===== Exercise data =====

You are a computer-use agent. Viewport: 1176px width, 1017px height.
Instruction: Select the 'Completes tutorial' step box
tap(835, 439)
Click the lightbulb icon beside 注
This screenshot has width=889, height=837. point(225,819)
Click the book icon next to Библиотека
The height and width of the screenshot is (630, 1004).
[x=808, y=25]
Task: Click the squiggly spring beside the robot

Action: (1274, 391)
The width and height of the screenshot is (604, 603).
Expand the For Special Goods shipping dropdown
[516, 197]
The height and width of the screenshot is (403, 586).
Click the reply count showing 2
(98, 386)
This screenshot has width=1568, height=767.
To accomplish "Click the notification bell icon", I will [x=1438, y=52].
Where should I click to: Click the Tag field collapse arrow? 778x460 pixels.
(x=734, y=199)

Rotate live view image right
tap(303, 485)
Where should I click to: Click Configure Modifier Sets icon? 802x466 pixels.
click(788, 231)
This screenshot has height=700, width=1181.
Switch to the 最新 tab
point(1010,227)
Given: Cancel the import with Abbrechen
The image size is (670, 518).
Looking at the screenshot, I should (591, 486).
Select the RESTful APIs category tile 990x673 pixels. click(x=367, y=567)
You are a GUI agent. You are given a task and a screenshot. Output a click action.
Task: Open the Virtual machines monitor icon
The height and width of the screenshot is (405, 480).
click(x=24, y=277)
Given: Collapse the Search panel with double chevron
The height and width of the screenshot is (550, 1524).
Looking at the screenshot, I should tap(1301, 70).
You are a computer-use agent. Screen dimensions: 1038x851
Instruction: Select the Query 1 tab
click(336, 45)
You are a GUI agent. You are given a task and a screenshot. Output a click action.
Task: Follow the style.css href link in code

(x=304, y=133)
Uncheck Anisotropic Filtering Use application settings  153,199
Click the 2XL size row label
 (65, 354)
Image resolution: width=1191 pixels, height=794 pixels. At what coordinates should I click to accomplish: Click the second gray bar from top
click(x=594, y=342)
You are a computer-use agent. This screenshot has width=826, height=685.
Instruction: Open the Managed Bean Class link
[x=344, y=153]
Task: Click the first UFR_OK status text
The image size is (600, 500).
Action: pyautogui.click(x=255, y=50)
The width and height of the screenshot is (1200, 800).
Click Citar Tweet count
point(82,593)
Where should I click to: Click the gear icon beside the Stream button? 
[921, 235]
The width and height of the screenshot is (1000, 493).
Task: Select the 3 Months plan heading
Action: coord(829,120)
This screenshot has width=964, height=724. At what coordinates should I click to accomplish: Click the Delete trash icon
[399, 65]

=====

Aim of the task ::
Go back to the listing above. Copy word for word the lines from the one with "You are a computer-use agent. Screen" through the one with "You are a computer-use agent. This", and nothing more.

Result of the exercise ::
You are a computer-use agent. Screen dimensions: 1038x851
Instruction: Select the Query 1 tab
click(336, 45)
You are a GUI agent. You are given a task and a screenshot. Output a click action.
Task: Follow the style.css href link in code

(x=304, y=133)
Uncheck Anisotropic Filtering Use application settings  153,199
Click the 2XL size row label
 (65, 354)
Image resolution: width=1191 pixels, height=794 pixels. At what coordinates should I click to accomplish: Click the second gray bar from top
click(x=594, y=342)
You are a computer-use agent. This screenshot has width=826, height=685.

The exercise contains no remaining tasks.